■ Document segment:

Is What You Call Marketing Really a Colossal Waste?
The Supreme Court’s 1977 decision Bates v. State Bar of Arizona allowed lawyers to advertise their services, opening the gate for CPAs to enter the world of marketing. In Bates, the justices held that advertising was a type of free speech and as such, was protected by the First Amendment. Many CPAs believed that marketing would enhance their firms’ visibility. “The more people know about us,” the thinking went, “the more they’ll like us.”
Unfortunately, this pretty good idea has suffered from 30 years of sometimes poor execution. Instead of a supportive component to help firms sell and grow, marketing has too often been used as a substitute for the more fundamental elements of the rainmaking process.
It’s easy to identify some kinds of waste – a plate of uneaten food goes in the garbage, or lights are left to burn overnight while everyone is asleep. But when it comes to marketing, it can be a harder task. Typically, marketing waste appears as a collection of disconnected tactics.
Firm ABC wants to promote its employee benefit plan audit capability. It does this by sending out a couple of hundred letters about the service, the benefits, etc. The firm staff member assigned to this project feels good that it was “done,” but no follow-up (phone, email, in-person) occurs and the tactic gets next to no response.
Here’s another example. XYZ’s partners decide that prospects are looking for a greater degree of sophistication in their CPA firm. So a 5-color brochure to convey “sophistication” is designed, written and printed. With only a vague purpose in mind, benchmarking the value of the investment is all but impossible.
A low-value approach I’ve seen many times is an attempt to gain insight into client perceptions. To that end, SmithJones Accounting commissions a market research study. The costly undertaking reveals that the firm is perceived as “reliable,” “responsive” and “technically competent.” Such an assessment does nothing to differentiate Smith & Jones from all the other reliable, responsive, and technically competent firms in its space. A few partners read the whole study, everybody else skims the executive summary and nothing changes.

■ Task 1:
Repeat the passage of the marketing article starting at "Here’s another example." and ending at "all but impossible.".
■ Task 2:
In the marketing article, what did the justices hold about advertising in Bates v. State Bar of Arizona?
The data placed after this article was taken from a separate source.

Stored dataset items:
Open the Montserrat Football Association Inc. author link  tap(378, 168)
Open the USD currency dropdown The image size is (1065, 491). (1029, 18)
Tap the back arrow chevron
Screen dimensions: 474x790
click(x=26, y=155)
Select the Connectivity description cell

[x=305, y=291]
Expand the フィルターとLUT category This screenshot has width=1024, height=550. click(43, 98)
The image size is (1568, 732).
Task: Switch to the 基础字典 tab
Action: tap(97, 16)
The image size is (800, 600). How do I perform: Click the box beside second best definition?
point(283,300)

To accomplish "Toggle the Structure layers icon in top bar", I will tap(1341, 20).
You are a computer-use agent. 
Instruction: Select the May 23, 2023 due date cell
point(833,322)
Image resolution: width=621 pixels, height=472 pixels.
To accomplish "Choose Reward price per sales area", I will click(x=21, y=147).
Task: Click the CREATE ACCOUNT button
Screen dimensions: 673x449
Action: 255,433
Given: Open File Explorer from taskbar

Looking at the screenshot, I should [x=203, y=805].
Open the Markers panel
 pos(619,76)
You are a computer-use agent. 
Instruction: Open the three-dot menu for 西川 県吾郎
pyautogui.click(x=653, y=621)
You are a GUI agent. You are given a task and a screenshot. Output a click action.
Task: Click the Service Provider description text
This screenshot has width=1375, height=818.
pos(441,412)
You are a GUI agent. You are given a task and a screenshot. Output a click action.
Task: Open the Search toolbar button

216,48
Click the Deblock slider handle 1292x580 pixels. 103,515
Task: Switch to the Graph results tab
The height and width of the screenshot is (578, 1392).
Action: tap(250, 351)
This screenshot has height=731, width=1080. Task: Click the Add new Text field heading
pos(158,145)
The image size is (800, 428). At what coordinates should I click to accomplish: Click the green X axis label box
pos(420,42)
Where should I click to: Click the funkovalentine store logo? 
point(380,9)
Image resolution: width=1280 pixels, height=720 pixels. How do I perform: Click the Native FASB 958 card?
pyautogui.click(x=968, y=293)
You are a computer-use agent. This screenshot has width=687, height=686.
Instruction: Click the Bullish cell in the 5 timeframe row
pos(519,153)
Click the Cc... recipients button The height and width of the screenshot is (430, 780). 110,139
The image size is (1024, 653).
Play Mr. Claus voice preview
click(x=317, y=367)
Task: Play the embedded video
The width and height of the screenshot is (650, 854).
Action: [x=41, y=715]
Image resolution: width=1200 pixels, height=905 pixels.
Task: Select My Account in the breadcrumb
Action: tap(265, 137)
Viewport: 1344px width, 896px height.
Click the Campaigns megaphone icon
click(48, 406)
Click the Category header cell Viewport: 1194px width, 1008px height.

■ Exercise answer 1:
Here’s another example. XYZ’s partners decide that prospects are looking for a greater degree of sophistication in their CPA firm. So a 5-color brochure to convey “sophistication” is designed, written and printed. With only a vague purpose in mind, benchmarking the value of the investment is all but impossible.

■ Exercise answer 2:
They held that advertising was a type of free speech and, as such, was protected by the First Amendment.